▶ _Exercise instructions_:
Retype, word for word, every line of the records below starting at the one that contains "Where should I" and ending at the one that contains "Task: Click the bed"; include both of those lines and nothing more.

▶ _Records for the task_:
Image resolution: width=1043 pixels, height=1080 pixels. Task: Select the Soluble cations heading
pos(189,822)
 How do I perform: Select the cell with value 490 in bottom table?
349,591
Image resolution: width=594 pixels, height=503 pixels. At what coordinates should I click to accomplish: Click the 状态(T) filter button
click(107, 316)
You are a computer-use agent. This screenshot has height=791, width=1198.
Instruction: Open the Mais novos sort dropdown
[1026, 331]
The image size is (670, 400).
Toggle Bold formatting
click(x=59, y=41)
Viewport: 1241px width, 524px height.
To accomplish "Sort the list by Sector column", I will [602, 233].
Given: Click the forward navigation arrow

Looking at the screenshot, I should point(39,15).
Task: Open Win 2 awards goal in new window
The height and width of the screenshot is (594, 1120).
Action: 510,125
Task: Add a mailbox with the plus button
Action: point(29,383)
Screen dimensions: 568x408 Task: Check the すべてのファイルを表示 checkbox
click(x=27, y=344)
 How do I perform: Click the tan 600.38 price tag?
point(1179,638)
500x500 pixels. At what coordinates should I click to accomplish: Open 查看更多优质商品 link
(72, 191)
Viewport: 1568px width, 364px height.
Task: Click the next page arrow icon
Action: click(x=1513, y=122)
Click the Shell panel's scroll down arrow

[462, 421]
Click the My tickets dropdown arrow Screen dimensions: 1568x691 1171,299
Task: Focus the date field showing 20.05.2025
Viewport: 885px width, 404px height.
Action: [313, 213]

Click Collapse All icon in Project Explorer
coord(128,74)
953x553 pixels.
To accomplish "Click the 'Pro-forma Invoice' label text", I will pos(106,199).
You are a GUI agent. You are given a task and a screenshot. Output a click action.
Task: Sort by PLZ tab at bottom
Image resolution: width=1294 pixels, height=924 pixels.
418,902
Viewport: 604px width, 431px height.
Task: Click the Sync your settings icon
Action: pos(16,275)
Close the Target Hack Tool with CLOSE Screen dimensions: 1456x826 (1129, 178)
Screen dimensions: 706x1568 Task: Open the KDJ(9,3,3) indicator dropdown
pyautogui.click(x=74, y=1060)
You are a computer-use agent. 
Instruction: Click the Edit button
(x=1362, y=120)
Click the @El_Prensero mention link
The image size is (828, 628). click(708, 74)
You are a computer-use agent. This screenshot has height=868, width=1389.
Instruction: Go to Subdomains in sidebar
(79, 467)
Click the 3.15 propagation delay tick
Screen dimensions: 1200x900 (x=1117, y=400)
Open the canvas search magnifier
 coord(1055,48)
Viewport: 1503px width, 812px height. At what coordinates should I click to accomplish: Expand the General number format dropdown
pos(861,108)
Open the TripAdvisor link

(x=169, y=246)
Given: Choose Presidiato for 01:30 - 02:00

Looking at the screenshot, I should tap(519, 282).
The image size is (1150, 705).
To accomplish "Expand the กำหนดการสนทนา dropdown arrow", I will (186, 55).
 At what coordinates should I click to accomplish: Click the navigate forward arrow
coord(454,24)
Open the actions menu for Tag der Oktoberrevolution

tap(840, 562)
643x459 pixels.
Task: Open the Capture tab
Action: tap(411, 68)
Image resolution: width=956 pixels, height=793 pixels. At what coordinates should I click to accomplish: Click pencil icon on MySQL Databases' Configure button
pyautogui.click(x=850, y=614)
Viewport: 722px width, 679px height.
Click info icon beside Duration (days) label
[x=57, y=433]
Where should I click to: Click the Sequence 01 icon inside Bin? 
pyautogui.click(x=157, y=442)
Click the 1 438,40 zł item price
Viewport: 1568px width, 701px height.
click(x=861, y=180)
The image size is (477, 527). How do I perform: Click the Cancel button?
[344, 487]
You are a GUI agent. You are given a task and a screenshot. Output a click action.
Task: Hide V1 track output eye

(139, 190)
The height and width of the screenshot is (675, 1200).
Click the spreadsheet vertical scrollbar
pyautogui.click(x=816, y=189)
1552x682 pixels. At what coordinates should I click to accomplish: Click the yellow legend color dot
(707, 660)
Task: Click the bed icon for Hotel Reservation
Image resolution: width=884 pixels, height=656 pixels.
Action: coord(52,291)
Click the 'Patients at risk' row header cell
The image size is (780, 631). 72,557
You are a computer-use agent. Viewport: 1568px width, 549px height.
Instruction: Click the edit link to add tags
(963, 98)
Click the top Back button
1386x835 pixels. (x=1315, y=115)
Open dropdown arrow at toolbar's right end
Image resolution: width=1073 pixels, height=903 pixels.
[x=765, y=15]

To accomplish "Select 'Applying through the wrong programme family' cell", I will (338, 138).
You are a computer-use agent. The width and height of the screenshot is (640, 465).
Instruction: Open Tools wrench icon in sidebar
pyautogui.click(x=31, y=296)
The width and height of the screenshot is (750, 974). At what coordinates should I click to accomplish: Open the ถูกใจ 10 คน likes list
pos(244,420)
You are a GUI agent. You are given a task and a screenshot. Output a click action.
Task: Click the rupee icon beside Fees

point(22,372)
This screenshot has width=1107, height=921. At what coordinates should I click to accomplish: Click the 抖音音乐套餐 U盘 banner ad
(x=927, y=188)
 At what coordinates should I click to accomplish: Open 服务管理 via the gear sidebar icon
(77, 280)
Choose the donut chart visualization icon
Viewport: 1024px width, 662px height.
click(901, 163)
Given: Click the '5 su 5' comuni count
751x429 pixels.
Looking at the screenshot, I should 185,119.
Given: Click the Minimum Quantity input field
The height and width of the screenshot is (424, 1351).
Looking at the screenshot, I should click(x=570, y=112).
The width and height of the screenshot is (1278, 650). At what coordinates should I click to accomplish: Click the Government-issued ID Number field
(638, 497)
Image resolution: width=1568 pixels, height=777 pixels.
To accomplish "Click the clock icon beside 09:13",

▶ _Solution for this task_:
Where should I click to: Click the Sequence 01 icon inside Bin? 
pyautogui.click(x=157, y=442)
Click the 1 438,40 zł item price
Viewport: 1568px width, 701px height.
click(x=861, y=180)
The image size is (477, 527). How do I perform: Click the Cancel button?
[344, 487]
You are a GUI agent. You are given a task and a screenshot. Output a click action.
Task: Hide V1 track output eye

(139, 190)
The height and width of the screenshot is (675, 1200).
Click the spreadsheet vertical scrollbar
pyautogui.click(x=816, y=189)
1552x682 pixels. At what coordinates should I click to accomplish: Click the yellow legend color dot
(707, 660)
Task: Click the bed icon for Hotel Reservation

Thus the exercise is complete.